Il y a quelques semaines, j’ai fait la connaissance d’une dame, nonagénaire passée (bientôt 92 ans) – appelons-la Christiane. Nous avons sympathisé, nous nous voyons régulièrement et j’essaie progressivement de trouver les clés de sa vitalité incroyable. Voici quelques éléments de sa vie, qu’elle a bien voulu partager avec moi.

  • Elle considère sa vieillesse comme son âge d’or. Dans sa vie de femme adulte, elle a été confrontée à de nombreuses difficultés et à des malheurs, et préfère de loin sa vie actuelle à sa vie passée.
  • Elle fait très régulièrement de l’exercice physique. Elle m’a montré une sorte de pédalier qu’elle pratique tous les jours. Et pour pouvoir avancer en faisant des grands pas (dans la rue, elle est prudente et fait des petits pas), elle va dans le couloir de sa résidence et marche.
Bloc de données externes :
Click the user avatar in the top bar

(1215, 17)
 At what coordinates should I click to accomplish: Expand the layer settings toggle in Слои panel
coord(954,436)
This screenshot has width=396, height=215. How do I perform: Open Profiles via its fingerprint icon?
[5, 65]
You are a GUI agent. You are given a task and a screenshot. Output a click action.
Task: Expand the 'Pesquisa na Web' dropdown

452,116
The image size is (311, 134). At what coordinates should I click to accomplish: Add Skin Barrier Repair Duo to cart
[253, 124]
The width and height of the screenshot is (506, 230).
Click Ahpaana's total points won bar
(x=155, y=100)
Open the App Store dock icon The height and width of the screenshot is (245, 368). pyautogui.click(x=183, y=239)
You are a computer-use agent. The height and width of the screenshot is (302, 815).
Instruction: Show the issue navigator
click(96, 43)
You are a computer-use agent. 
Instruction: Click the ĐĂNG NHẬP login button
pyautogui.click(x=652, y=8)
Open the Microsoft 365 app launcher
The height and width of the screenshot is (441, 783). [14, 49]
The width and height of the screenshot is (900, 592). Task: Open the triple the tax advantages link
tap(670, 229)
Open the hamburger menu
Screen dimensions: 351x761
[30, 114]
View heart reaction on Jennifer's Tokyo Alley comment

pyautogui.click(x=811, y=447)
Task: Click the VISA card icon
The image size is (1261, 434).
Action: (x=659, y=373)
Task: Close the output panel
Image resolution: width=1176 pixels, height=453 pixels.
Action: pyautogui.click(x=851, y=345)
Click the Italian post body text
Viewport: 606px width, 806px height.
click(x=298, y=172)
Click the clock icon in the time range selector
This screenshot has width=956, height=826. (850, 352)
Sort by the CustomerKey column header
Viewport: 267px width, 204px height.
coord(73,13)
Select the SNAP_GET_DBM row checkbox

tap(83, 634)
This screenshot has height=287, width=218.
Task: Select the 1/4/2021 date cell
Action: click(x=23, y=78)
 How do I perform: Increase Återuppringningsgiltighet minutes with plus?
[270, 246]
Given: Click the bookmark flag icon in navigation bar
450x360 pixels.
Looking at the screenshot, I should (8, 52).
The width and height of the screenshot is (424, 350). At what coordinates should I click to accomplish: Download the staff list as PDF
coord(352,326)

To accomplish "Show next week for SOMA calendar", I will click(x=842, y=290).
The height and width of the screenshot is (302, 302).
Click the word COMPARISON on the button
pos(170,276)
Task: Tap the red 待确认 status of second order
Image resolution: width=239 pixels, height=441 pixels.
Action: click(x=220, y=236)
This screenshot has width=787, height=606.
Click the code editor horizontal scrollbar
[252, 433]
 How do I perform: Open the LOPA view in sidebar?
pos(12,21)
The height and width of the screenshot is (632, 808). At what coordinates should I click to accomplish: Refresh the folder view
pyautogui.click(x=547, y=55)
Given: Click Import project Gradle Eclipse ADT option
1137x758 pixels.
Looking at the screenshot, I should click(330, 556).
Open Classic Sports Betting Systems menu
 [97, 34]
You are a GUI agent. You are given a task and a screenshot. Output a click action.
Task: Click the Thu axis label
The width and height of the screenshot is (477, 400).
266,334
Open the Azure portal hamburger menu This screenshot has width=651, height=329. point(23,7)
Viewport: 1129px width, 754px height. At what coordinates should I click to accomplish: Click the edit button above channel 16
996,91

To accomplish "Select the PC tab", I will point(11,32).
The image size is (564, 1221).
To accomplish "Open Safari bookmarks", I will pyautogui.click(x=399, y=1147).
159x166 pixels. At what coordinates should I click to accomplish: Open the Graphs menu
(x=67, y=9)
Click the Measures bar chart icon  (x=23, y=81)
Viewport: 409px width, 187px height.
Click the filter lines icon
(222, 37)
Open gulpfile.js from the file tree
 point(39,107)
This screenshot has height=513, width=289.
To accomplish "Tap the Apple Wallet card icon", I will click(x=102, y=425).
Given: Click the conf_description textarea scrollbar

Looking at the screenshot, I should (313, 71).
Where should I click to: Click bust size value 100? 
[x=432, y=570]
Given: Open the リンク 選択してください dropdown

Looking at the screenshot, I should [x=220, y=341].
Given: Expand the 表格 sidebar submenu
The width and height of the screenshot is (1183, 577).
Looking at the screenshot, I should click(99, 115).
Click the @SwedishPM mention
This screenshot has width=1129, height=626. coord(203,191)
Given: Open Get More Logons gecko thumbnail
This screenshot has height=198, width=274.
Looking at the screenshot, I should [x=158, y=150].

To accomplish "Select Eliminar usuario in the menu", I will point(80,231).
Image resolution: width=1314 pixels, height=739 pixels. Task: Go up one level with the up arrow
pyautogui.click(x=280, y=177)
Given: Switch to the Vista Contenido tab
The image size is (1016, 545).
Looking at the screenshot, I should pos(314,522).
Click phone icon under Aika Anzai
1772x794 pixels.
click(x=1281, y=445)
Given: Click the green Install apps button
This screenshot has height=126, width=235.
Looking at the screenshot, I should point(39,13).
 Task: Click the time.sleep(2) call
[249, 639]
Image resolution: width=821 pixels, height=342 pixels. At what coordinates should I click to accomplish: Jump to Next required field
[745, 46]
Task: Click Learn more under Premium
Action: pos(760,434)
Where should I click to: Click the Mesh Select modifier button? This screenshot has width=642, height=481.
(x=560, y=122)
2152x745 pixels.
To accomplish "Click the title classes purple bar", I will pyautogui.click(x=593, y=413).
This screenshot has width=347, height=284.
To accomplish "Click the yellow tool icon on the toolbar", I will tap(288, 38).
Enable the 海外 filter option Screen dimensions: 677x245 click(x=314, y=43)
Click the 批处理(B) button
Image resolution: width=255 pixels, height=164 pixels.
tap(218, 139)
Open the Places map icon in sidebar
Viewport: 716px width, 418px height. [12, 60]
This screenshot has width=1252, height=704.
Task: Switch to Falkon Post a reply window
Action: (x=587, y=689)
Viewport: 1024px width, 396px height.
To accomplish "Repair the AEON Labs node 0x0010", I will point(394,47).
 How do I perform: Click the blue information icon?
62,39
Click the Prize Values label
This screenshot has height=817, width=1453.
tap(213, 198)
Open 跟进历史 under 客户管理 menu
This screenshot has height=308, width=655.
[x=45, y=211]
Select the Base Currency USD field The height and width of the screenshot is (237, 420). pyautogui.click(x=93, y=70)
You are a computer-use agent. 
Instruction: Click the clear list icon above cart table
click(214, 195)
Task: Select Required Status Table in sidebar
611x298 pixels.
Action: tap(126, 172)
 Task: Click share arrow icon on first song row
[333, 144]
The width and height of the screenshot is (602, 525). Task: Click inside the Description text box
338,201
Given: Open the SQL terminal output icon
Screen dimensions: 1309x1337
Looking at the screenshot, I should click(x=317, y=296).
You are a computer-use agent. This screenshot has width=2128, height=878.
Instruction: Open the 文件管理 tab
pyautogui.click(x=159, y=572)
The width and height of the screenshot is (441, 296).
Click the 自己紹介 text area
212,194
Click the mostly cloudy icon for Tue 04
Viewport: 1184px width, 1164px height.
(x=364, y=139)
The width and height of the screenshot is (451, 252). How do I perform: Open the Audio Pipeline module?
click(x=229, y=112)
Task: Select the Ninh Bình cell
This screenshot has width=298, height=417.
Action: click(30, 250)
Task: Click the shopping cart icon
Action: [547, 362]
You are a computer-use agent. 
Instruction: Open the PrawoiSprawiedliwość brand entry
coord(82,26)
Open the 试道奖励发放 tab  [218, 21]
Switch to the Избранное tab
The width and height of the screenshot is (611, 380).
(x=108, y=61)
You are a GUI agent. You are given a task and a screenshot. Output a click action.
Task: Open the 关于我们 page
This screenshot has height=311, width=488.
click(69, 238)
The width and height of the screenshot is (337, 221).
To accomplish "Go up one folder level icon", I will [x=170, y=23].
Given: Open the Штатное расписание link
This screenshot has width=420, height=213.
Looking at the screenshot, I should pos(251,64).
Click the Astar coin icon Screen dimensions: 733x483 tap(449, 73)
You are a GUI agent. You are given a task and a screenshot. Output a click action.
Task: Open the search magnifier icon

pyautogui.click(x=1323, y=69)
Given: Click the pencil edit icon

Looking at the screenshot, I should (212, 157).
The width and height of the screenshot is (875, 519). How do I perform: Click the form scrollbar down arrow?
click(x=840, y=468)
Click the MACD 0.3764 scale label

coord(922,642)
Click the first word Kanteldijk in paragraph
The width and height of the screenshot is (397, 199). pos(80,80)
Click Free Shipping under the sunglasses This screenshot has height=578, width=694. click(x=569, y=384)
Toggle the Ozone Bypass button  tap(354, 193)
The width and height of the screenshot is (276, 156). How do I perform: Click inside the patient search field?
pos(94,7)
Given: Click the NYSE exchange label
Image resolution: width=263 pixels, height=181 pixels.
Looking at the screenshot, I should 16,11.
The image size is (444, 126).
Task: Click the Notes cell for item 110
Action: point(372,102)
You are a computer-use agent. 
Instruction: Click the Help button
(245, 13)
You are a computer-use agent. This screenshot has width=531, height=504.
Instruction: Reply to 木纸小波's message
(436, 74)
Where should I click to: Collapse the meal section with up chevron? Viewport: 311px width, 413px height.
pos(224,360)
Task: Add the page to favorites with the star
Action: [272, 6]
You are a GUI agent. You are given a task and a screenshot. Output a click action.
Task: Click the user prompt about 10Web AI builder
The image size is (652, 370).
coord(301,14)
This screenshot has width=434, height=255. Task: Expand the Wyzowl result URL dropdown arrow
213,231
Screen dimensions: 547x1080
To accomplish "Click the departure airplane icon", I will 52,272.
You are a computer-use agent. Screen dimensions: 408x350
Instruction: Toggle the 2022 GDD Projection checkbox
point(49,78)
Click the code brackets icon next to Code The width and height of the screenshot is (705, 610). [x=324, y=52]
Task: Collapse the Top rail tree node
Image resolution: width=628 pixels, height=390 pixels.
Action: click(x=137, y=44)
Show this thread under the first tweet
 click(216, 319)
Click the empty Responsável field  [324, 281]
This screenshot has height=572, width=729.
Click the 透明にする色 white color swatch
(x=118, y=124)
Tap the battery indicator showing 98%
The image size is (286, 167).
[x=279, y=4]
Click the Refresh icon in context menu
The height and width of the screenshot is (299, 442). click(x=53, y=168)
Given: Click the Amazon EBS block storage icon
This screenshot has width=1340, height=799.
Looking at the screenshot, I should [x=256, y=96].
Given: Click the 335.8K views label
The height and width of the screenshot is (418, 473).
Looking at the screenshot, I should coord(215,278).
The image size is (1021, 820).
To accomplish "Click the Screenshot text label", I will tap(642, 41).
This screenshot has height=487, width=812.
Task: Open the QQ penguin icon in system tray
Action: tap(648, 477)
  • Elle est incroyablement optimiste sur la nature humaine. J’ai beau tenter de lui montrer la bêtise et la violence de l’être humain, elle me répond – et elle y croit vraiment – qu’il y a partout et chez chacun du beau et du bon, qu’il suffit de regarder.
  • Tous les matins, elle observe le ciel passer de la nuit au jour, et passe un moment en utilisant un livre de méditations simples qui l’accompagne depuis des décennies – le livre, à l’évidence et vu son état, a été ouvert des milliers de fois.
  • Elle a une vie sociale active, s’occupe de voisines (souvent moins âgées qu’elles) qui se sentent seules, joue au Scrabble avec elles, cuisine pour elles. Elle participe activement à une chorale intergénérationnelle – « on y rit beaucoup ! » et me parle de ses prochains concerts.
  • Une bonne partie de la journée, elle peint et prépare une prochaine exposition.

Moi, je suis épaté. Et j’ai découvert, grâce aux travaux de Joel Kramer, que j’avais la chance de côtoyer une super-senior.